Due to a groundswell of listener requests, Chuck and Leighton of Irreligiosophy this week tackled Hinduism. At least Leighton and Chuck attempted to tackle Hinduism, but in the end they were quick to admit they had not even scratched the surface of a quite ancient and downright confusing religion or group of religions. I don't know. It was so confusing hearing our fearless hosts guess what they were reading about, and Leighton likely mispronouncing every Hindu word that, while entertaining as a whole, it was not very enlightening. At the end of the episode they put out a call for any listeners who are Hindu to come on the show to make sense of it all.
Skeptoid tackled living dinosaurs, and no I do not mean sharks or alligators but real honest to goodness big Jurassic Park dinos. Brian Dunning focused on a recent wave of living dino evidence championed by creationists on ancient art that purports to show graphic representation of dinos living with and among ancient peoples.
Apparently our creationist friends seem to think that evidence of at least recently living dinosaurs will bolster their belief that the Earth is only six weeks (er-r-r I mean six thousand) years old, and that the dino fossils are therefore not evidence of a planet billions of years old. To be honest, I have heard of such things but I thought most (or at least some) creationists described dino fossils as the work of the devil to throw the faithful off the biblical trail. Either way, it is all just plain to silly to go very deep into at this time.
Dunning focuses on some early human cave art that instead of being a dino and a elephant butting heads or some such nonsense, is more likely pareidolia than a rock carving. Dunning goes into some lengths to describe a carving of an alleged stegosaurus that is likely a hippo or other mundane creature with the back ridge plates as scenic leaves. He has photos on his website, and while the resemblance at first glace is striking, I think the likelihood of it being an actual known dino in Cambodia is unlikely. (Heck, Pol Pot would never have allowed such a thing to survive anyhow. They were too capitalist.)
As always, Dunning does a thorough job reviewing the artistic evidence, and briefly describing how there are lots of eyewitness and hearsay testimony, but nothing concrete. Who knows, maybe Bigfoot has recently done in all the T-Rexes.

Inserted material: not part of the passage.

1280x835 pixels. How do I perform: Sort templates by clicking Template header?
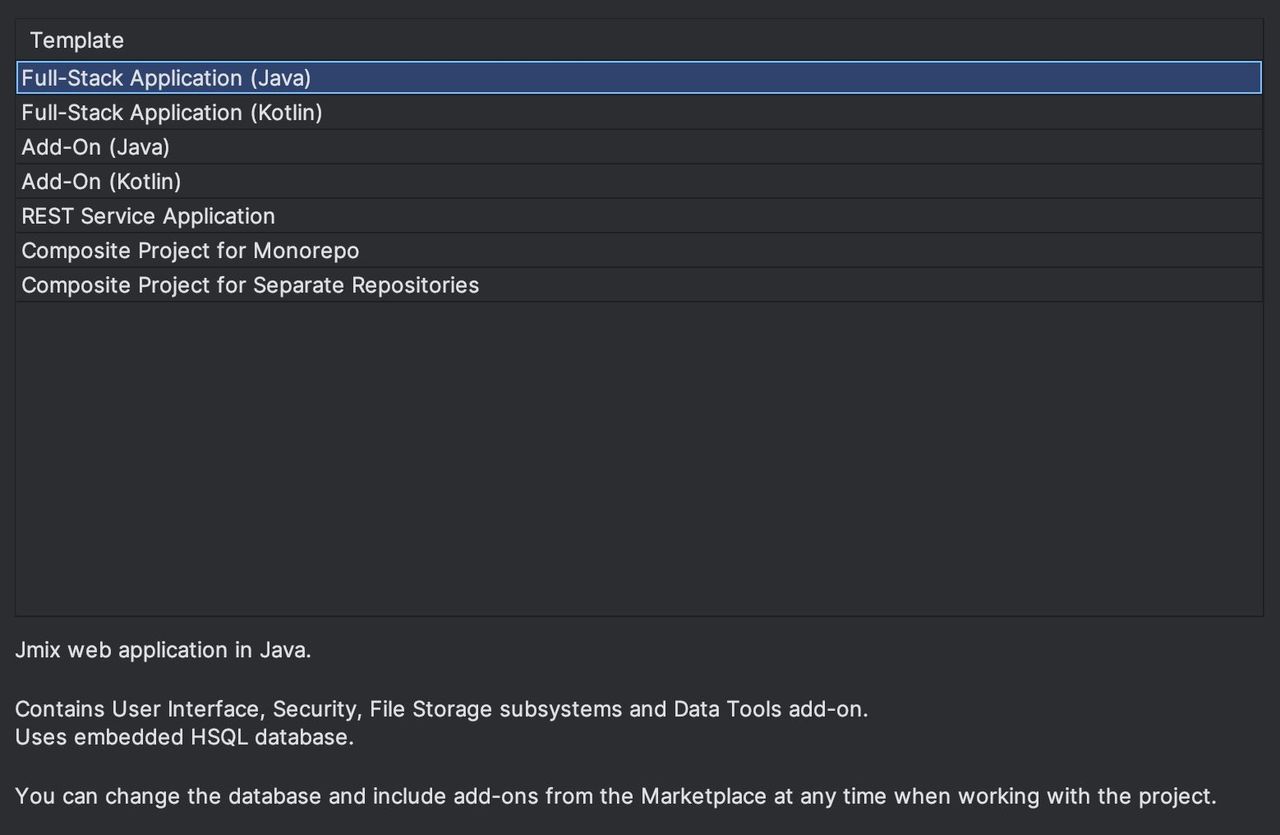coord(77,40)
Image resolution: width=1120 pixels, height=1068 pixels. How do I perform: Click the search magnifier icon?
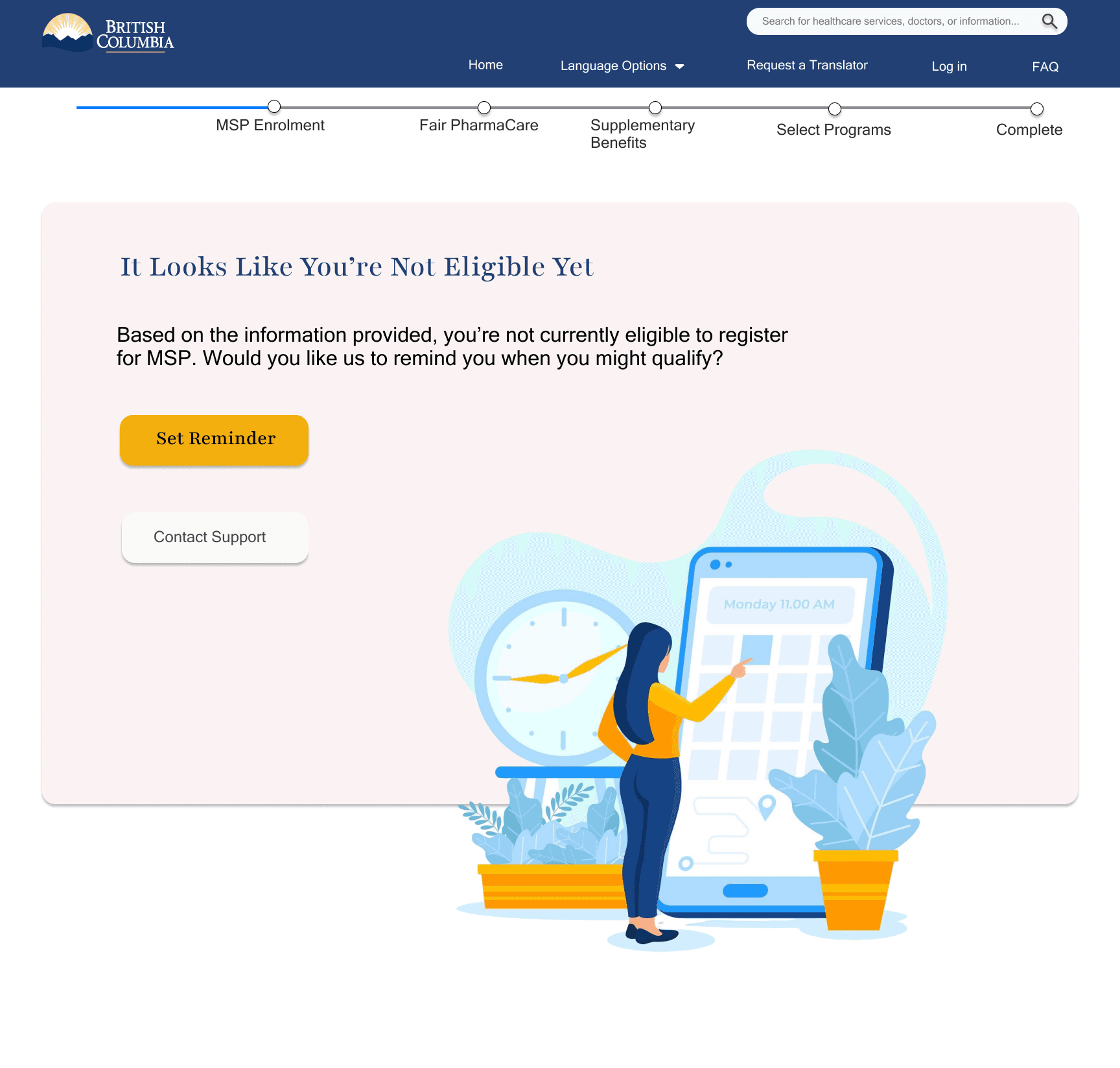tap(1049, 21)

Finally, on Monster Talk, the topic of the day was the Mothman or Moth-man or Moth man. I am not really sure. Karen was off on assignment so it was up to Ben and Blake to interview skeptical investigator superstar Joe Nickell. I have heard of the Moth-man before, more than once described on Mysterious Universe. There, he is a large critter man-sized or large swooping down upon victims and scaring the crap out of the folks around Point Pleasant, West Virginia in the mid-1960s. About a year or so into the sightings, a local bridge collapsed taking with it over 40 people to their death. Naturally, the Moth-man either was trying to warn of the collapse (many monsters have natural knowledge in engineering) or caused it. Why be so negative about the Moth-man? I like to think of the Moth-man portending the birth of my wife and later my dog in West Virginia, and perhaps the inventor of the completely void of health pepperoni roll.

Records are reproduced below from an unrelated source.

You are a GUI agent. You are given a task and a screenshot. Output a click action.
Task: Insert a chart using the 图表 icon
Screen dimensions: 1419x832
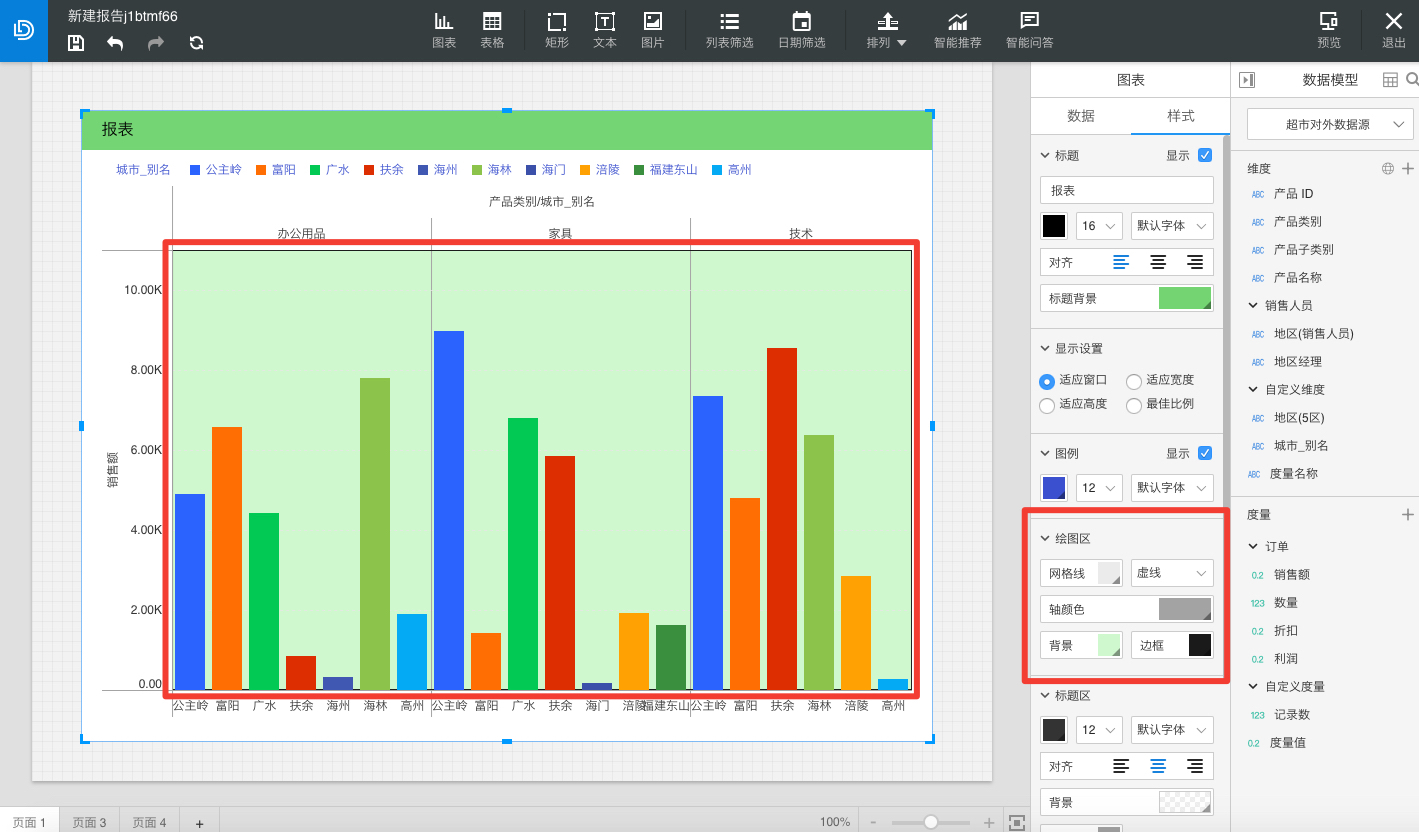click(444, 30)
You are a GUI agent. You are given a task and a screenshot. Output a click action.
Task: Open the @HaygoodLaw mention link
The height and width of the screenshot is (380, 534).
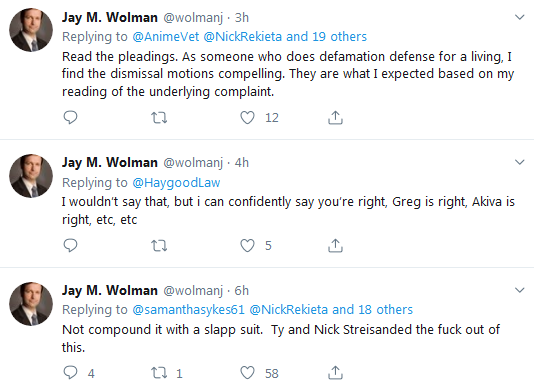(176, 183)
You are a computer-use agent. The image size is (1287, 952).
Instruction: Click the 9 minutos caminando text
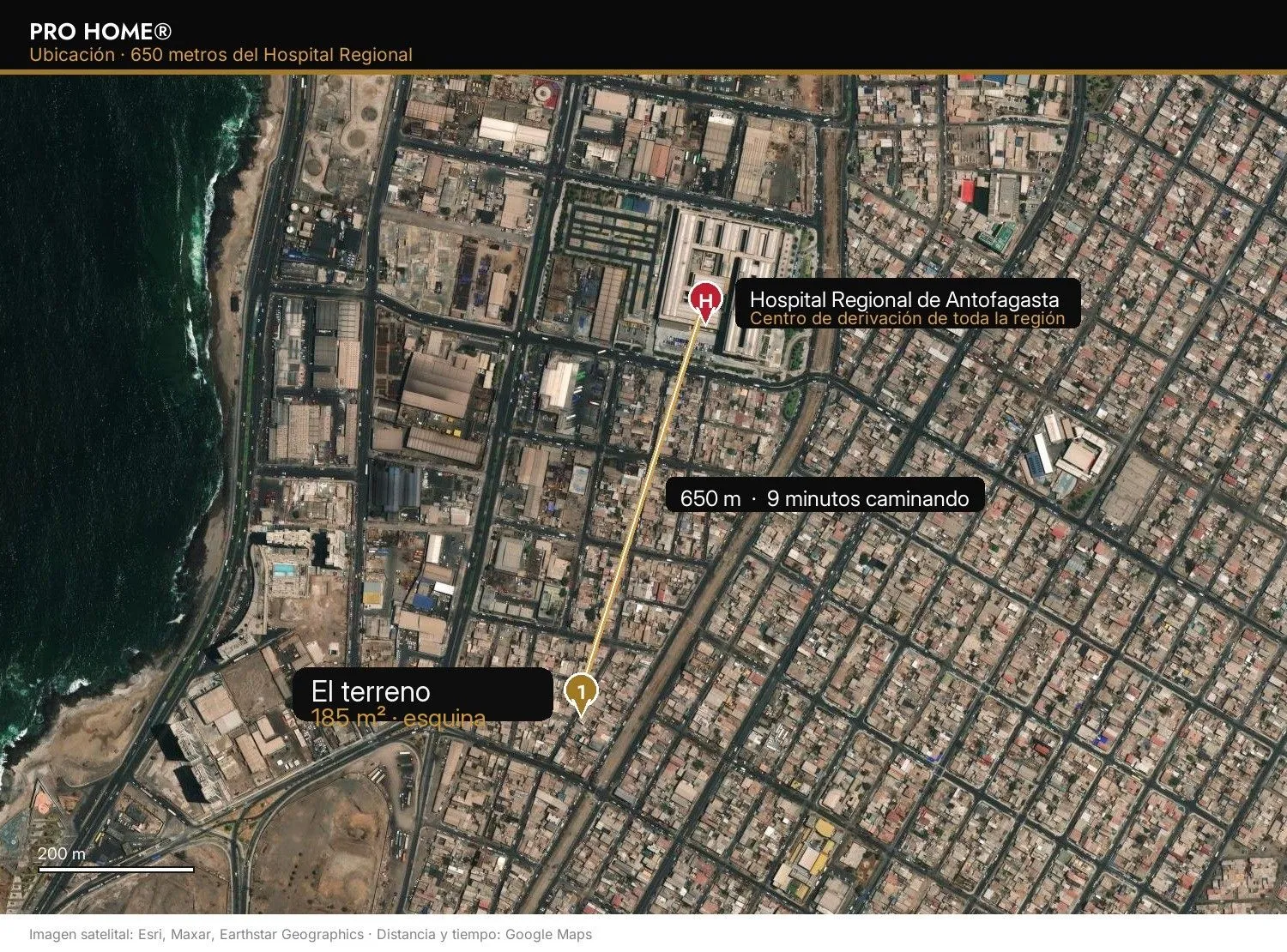pos(867,498)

Anyway, Nickell shared how he initially thought the Moth-man was a barn owl, but later on admitted he was likely wrong and it was more likely a Barred (?) Owl. Nickell describes how, much like aliens and other ghouls, the moth-man has changed from an arms-large winged creature that looks a lot like a large Barred Owl to the current pseudo-alien/reptile with muscular arms. "War stories" were shared by Nickell of his run-ins with popular pseudo-scientific and cryptozoologist tevevision shows, and their coaxing him to try to not solve a mystery. A show about the unknown or unexplainable can't keep the title and have a guest talking head and investigator solve the unexplained.

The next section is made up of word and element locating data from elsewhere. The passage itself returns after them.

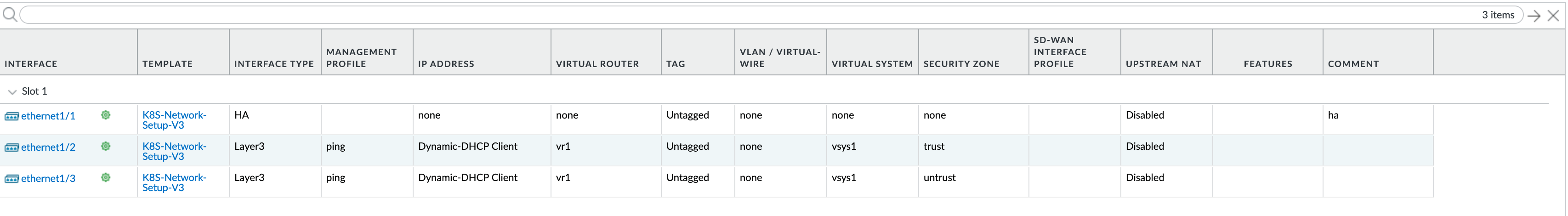This screenshot has height=216, width=1568.
Task: Open the K8S-Network-Setup-V3 template for ethernet1/1
Action: point(174,120)
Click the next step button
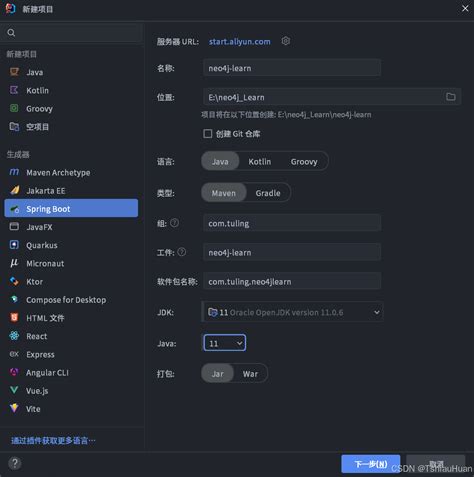Image resolution: width=474 pixels, height=477 pixels. (x=371, y=464)
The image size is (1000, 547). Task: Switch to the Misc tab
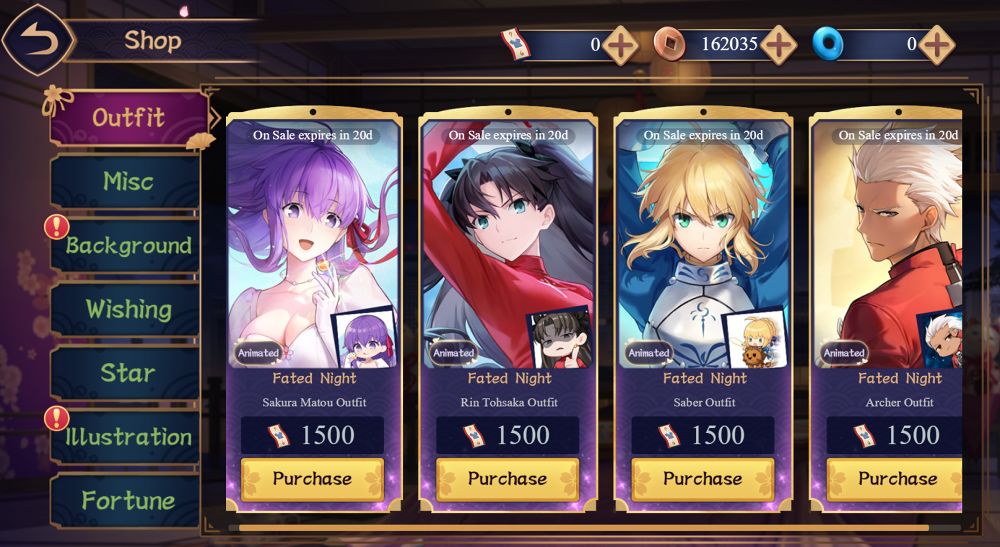click(126, 182)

The most interesting part of the episode for me was Nickell describing the arc of a monster mystery. There is an initial rash of sightings, and then things calm down. A few years later, as the witnesses age the story is brought back to life by a book or article with people giving more fantastic and otherwise unknown testimony as to what occurred decades earlier. Finally, enterprising people start a faire or celebration where t-shirts are sold with an evolved version of the creature printed upon it. There is cake, pie, and perhaps some decent barbeque and Joe gets a key to the town from a pleasant mayor.
I enjoyed the episode a great deal, although Nickell did seem a bit tired. Perhaps it was late at night. If I had to pick any one of the three described shows to hear on a dog walk, I would go with Monster Talk this week.